== Goal ==
Convert these lines into a JSON list of strings, one string per line, skipping any blank lines. Leave the pictures out.

== Records to process ==
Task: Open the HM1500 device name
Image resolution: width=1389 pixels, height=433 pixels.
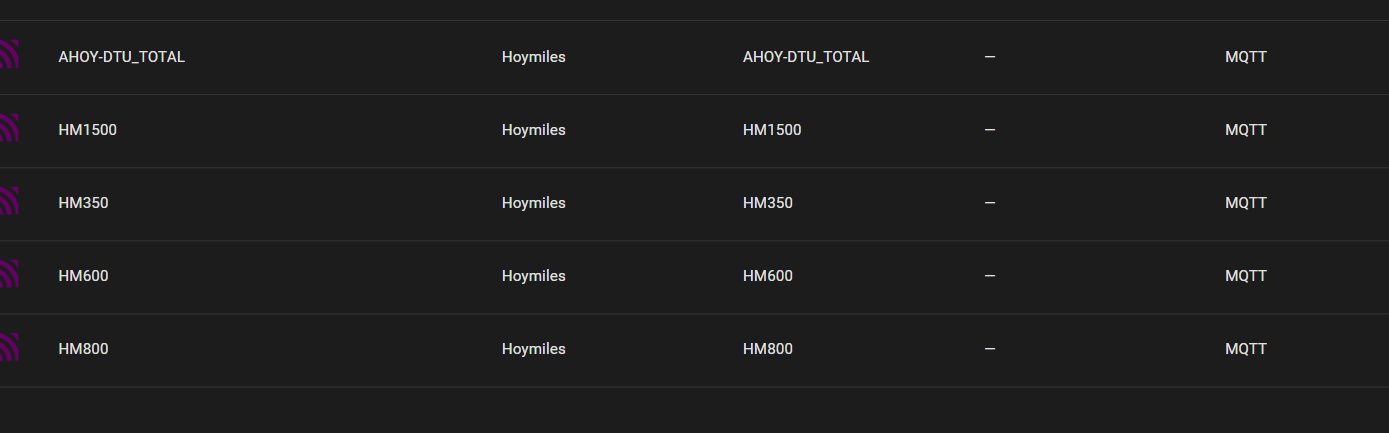Action: (88, 130)
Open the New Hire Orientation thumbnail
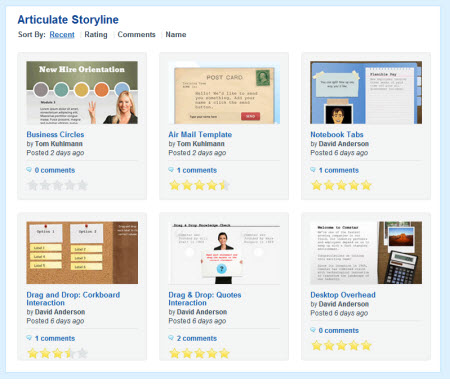The image size is (450, 386). (82, 92)
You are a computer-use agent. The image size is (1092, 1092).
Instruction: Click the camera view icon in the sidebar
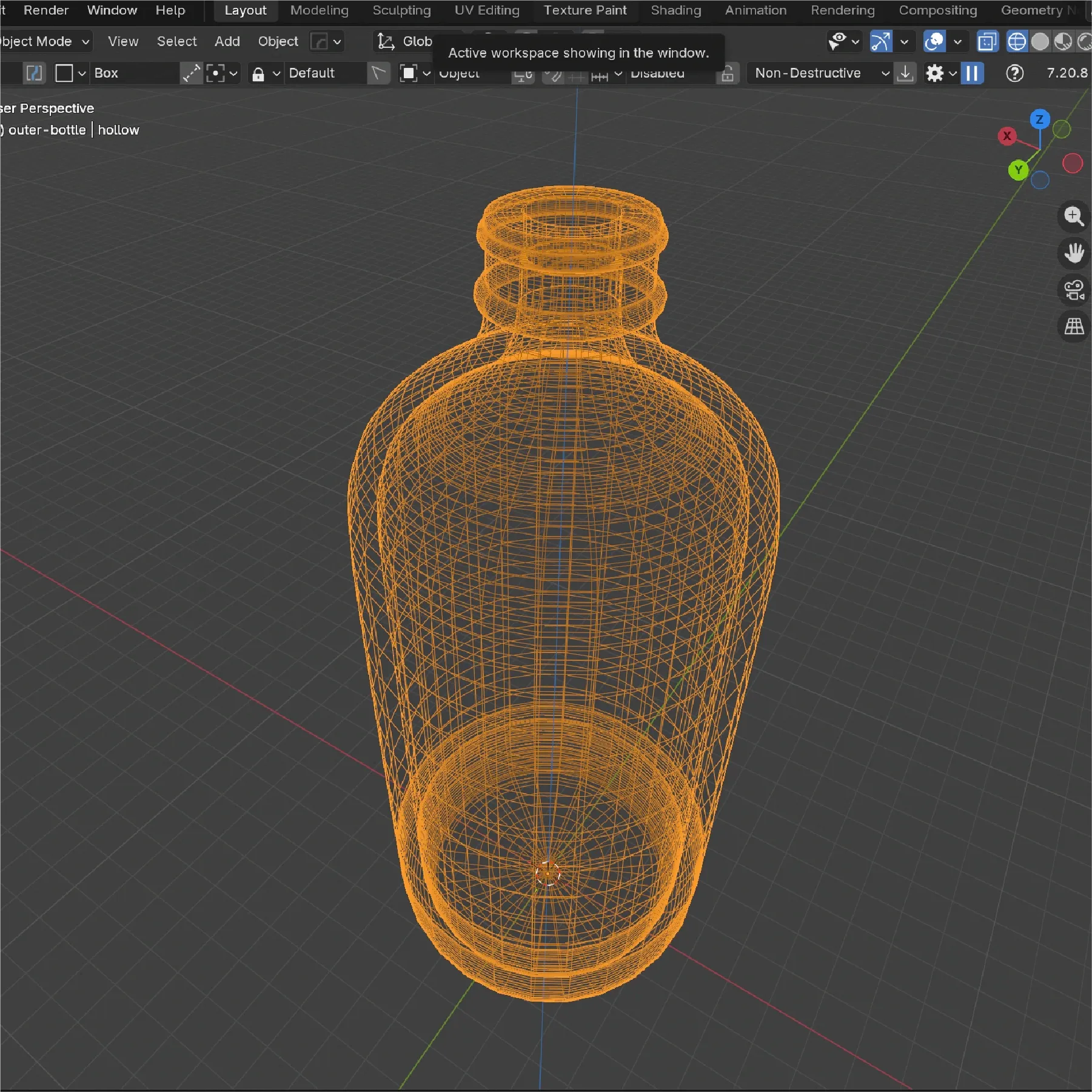(x=1073, y=290)
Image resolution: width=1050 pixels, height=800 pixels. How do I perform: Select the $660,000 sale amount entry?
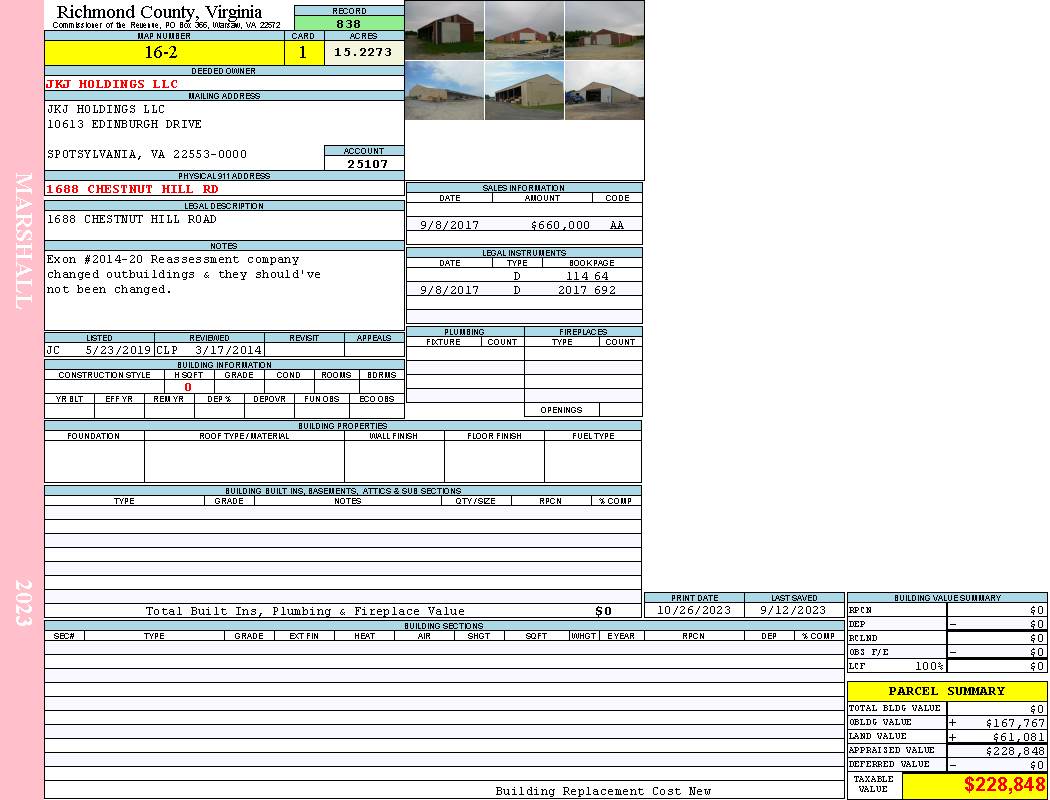(x=560, y=226)
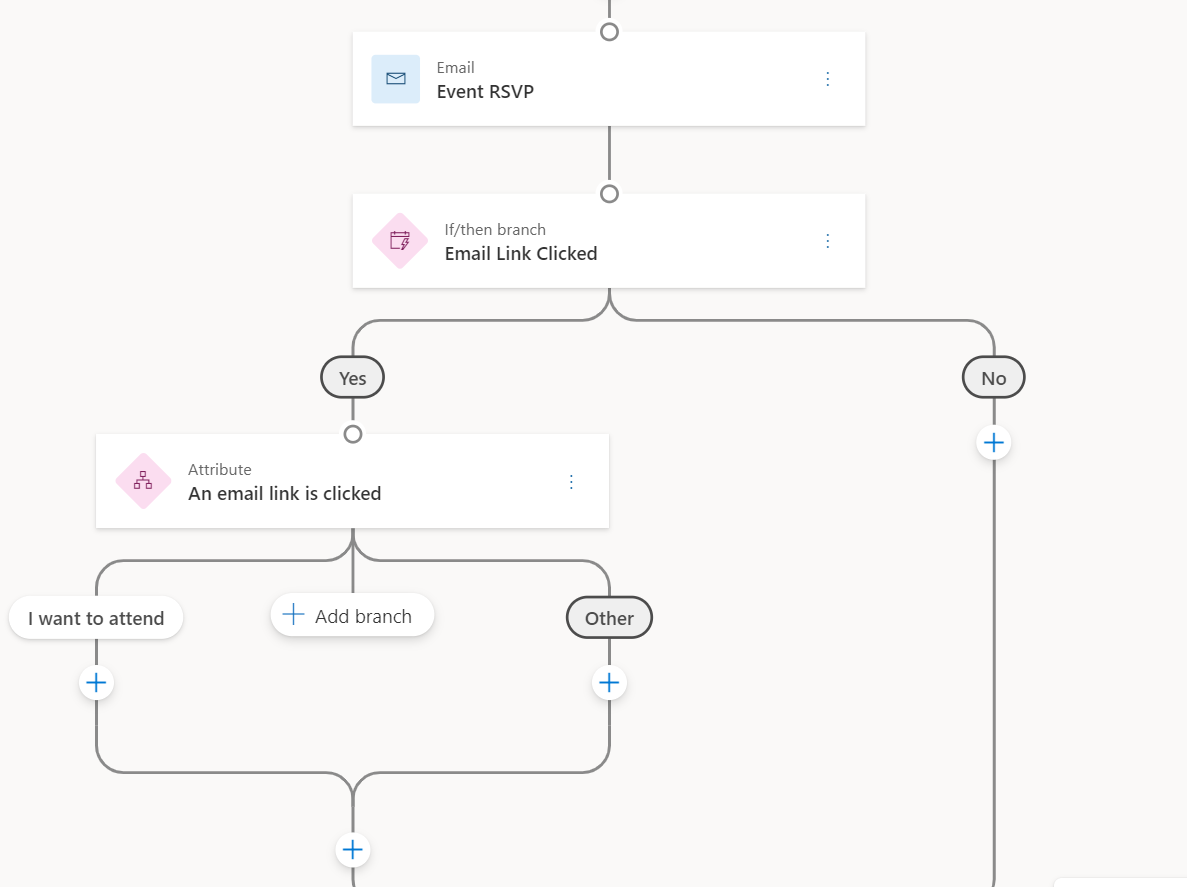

== Full answer ==
[
  "Task: Open the HM1500 device name",
  "Image resolution: width=1389 pixels, height=433 pixels.",
  "Action: (88, 130)",
  "Open the New Hire Orientation thumbnail",
  "The image size is (450, 386). (82, 92)",
  "You are a computer-use agent. The image size is (1092, 1092).",
  "Instruction: Click the camera view icon in the sidebar",
  "(x=1073, y=290)",
  "Image resolution: width=1050 pixels, height=800 pixels. How do I perform: Select the $660,000 sale amount entry?",
  "(x=560, y=226)"
]